RIO DE JANEIRO - Em outubro de 1918, a uma média de mil por dia, as pessoas começaram a cair mortas nas ruas do Rio. Era a "Gripe Espanhola", a epidemia que chegara nos navios vindos da Europa, dizimando famílias, grupos, multidões. Os médicos não sabiam o que fazer. Os mortos eram atirados nas caçambas das carroças e enterrados em valas comuns. Até que os médicos, carroceiros e coveiros começaram a morrer também. Parecia o fim. De repente, no 15º dia, assim como surgiu, a gripe foi embora. A população adquirira anticorpos. Aos poucos, as pessoas saíram de casa e a cidade voltou à vida.
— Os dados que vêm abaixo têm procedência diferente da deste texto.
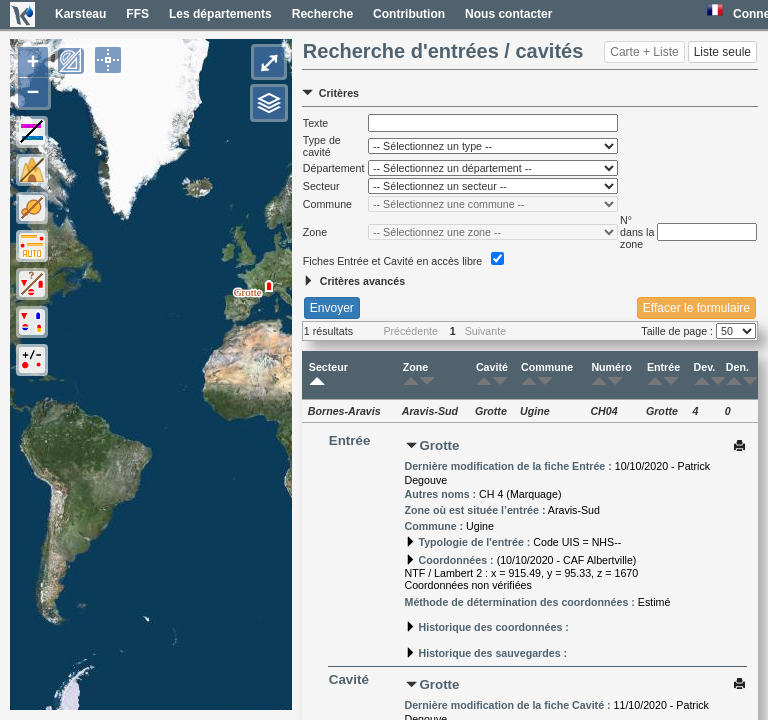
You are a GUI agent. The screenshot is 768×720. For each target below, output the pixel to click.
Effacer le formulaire (696, 308)
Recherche (322, 14)
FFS (137, 14)
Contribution (409, 14)
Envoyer (332, 308)
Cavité (492, 375)
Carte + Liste (644, 52)
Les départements (220, 14)
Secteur (328, 375)
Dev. (705, 375)
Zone (415, 375)
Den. (737, 375)
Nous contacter (508, 14)
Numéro (611, 375)
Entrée (663, 375)
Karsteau (80, 14)
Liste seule (722, 52)
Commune (547, 375)
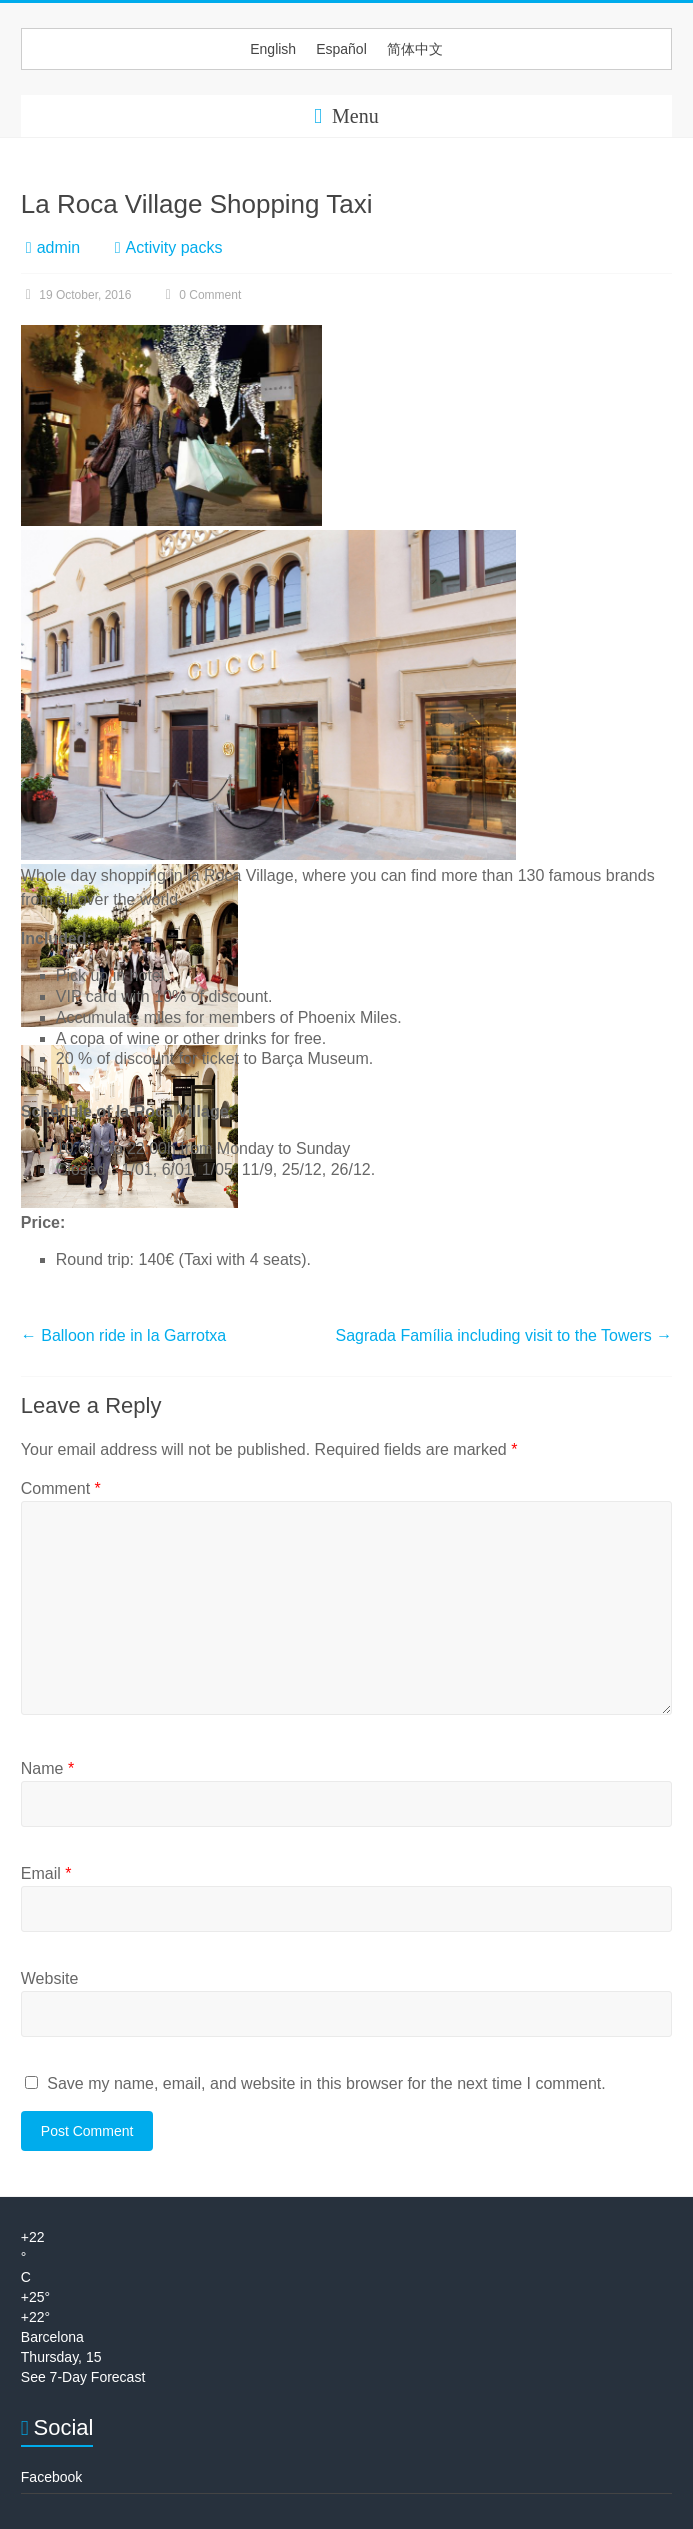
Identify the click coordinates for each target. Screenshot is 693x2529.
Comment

Quatro meses depois, o Carnaval de 1919 foi o maior que o Rio conheceu até então –o Carnaval da ressurreição, em que era obrigatório brincar porque talvez não houvesse outro. Ao som de orquestras, mulheres de boca pintada e umbigo à mostra dançavam em carros abertos, abraçadas a rapazes de quepe e calça branca, e flertavam com os outros homens na calçada. O Rio enlouquecera. Nelson Rodrigues, então criança, depois descreveria aqueles umbigos como a vingança da cidade contra a "Espanhola".
Corta para 2015. Diante deste deprimente Natal –comércio às moscas, inflação, demissões, desemprego, pedaladas, corrupção, mentiras, projetos abandonados, encolhimento da economia, fuga dos investimentos, alta do dólar, calotes no crédito, rebaixamento internacional, real na pior e outras mazelas, além de tragédias como a zika, a chikungunya, a morte do rio Doce e os incêndios na Chapada Diamantina, na Amazônia e no Museu da Língua Portuguesa–, as pessoas estão se dividindo em duas correntes.
Para muitas, o Carnaval de 2016 será fabuloso –pelo medo de que, nessa disparada rumo ao buraco,logo não haja mais Brasil ou Carnaval.
Para outras, o Carnaval de rua para valer é o que começará em março.